Here are a couple of good starting points - 

ILDA guide on laser show safety - 
http://www.laserist.org/safety-basics.htm

FDA guide on laser shows - 
http://www.fda.gov/downloads/AboutFDA/ReportsManualsForms/Forms/UCM081634.pdf

After reading the FDA document, you'll probably want to go with the squibs.


----------



## Rachie (Aug 13, 2013)

It still looks doable. I don't think we'll have any trouble submitting an FDA report, and getting FAA clearance.

So, any advice on what laser to buy?


----------



## PhotonWrangler (Aug 13, 2013)

There are additional challenges here.

1) Balloons are shiny. A portion of the energy hitting the balloon will be reflected and scattered among bystanders. I don't see this as being easily controllable.

2) Because this is outdoors, the balloons will be moving in the breeze. This means the targeted area will be shifting around, requiring more heat than a handheld "pointer" laser can deliver to pop them. There's also the direct cooling effect of the wind itself that needs to be overcome. We're talking argon laser territory now.

3) Because the heating will be uneven due to breezes, you can't guarantee that the balloons will pop exactly on cue.

Squibs can solve all of these problems and will produce the intended results exactly on cue every time. And they will be safer and way, way cheaper. In my opinion, what matters is the result, not what you use to produce it.


----------



## Rachie (Aug 14, 2013)

#2 and 3 shouldn't be too difficult to overcome. Timing isn't important, so taking several seconds to pop a balloon is perfectly fine, and a few initiator balloons can be securely tethered. #1 is tricky. I can't think of a good solution, short of painting them matte black.

How about simply having a laser as an artificial star? There will be no reflection issues at all, and it will still look impressive.


----------



## candlelights (Aug 14, 2013)

Safety Protector should be well prepared. Especilly for the students. Good luck.


----------



## Rachie (Aug 15, 2013)

I'm envisioning the laser staked into the ground, well overhead, pointed straight up. There will be a radius of caution tape around it, with teachers standing guard. A few trusted people will be inside, each having their own power cutoff switch. The laser will be stored in a locked box before and after use. That should cover any safety issues related to student interference.

If that isn't enough, I'll mount it on the roof of the building.


----------



## PhotonWrangler (Aug 15, 2013)

Rachie said:


> #2 and 3 shouldn't be too difficult to overcome. Timing isn't important, so taking several seconds to pop a balloon is perfectly fine, and a few initiator balloons can be securely tethered. #1 is tricky. I can't think of a good solution, short of painting them matte black.
> 
> How about simply having a laser as an artificial star? There will be no reflection issues at all, and it will still look impressive.

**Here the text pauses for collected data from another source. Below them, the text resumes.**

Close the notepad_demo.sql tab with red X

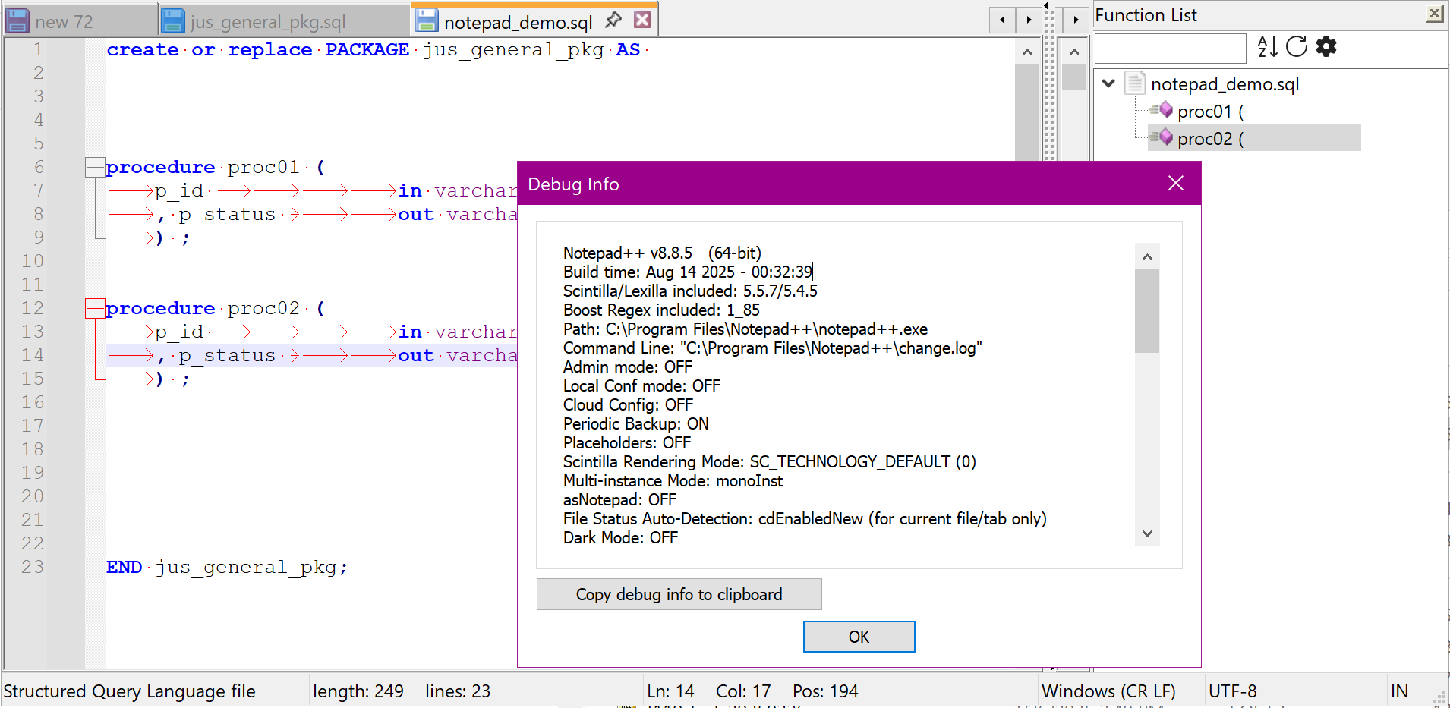[x=642, y=20]
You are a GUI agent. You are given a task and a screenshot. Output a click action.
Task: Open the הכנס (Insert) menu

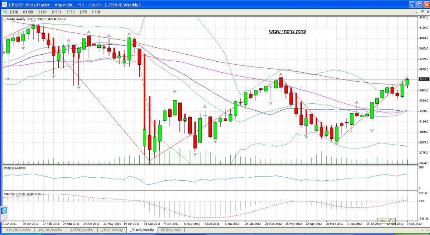tap(43, 12)
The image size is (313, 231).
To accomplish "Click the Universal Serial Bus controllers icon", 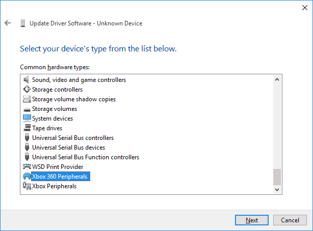I will pos(27,138).

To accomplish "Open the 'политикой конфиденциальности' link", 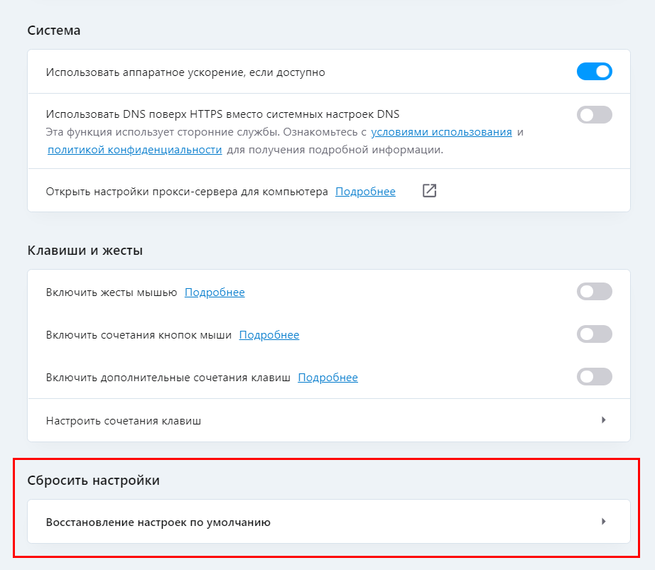I will [135, 150].
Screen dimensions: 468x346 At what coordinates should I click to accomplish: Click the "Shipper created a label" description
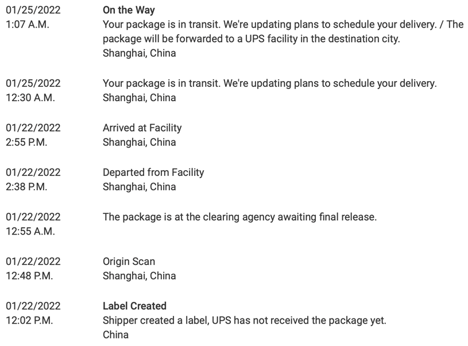[244, 320]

Do you mean as a star that shines on a fixed target? That would seem reasonable and would provide a safe beam stop. On the other hand if you're going to point it straight up, there's the issue of aircraft.

If I was doing this, I would go for a conventional laser show unit with lots of fog, and some preprogrammed moves in the laser projector that would point at the balloons. Then I'd trigger the balloons to pop via squibs when the laser hit them. This gets around the problems associated with very high powered lasers and still produces the same visual result.


----------



## Rachie (Aug 18, 2013)

So, once again, can anyone suggest a laser?


----------



## FreedomHolland (Dec 18, 2013)

If i was you i will not do this to a big public of you hit some one and he or she gets eye damage you sir got a problem. Not to be rude. But if you dont wear glasses or take the correct safety handelings you will get hurt one day. I know where i`m talking about. I cut my hand withe a big laser at my work i can tell you its not fun. If i was you i will record it and show it then to the people. Or if you can get it use Arc welding shield !

Those are often red plastic sheet. those will block UV and all High wavelength lights. This is what we use on our work. You can look through it. but will take a big amount off ''damage'' out the laser if it will scatter.


----------



## Remington597 (Jan 15, 2014)

It's a lawsuit waiting to happen and it's not a "typical laser show" because you want a very high power burning laser. I don't think the FAA will give you clearance to point such a laser in the sky just so you can pop balloons. Plus where are you going to buy such a high power laser from? A 1.5w laser isn't going to do it.


----------



## Norm (Jan 15, 2014)

Due to the public performance factor involving risk to public safety this thread is closed. - Norm


----------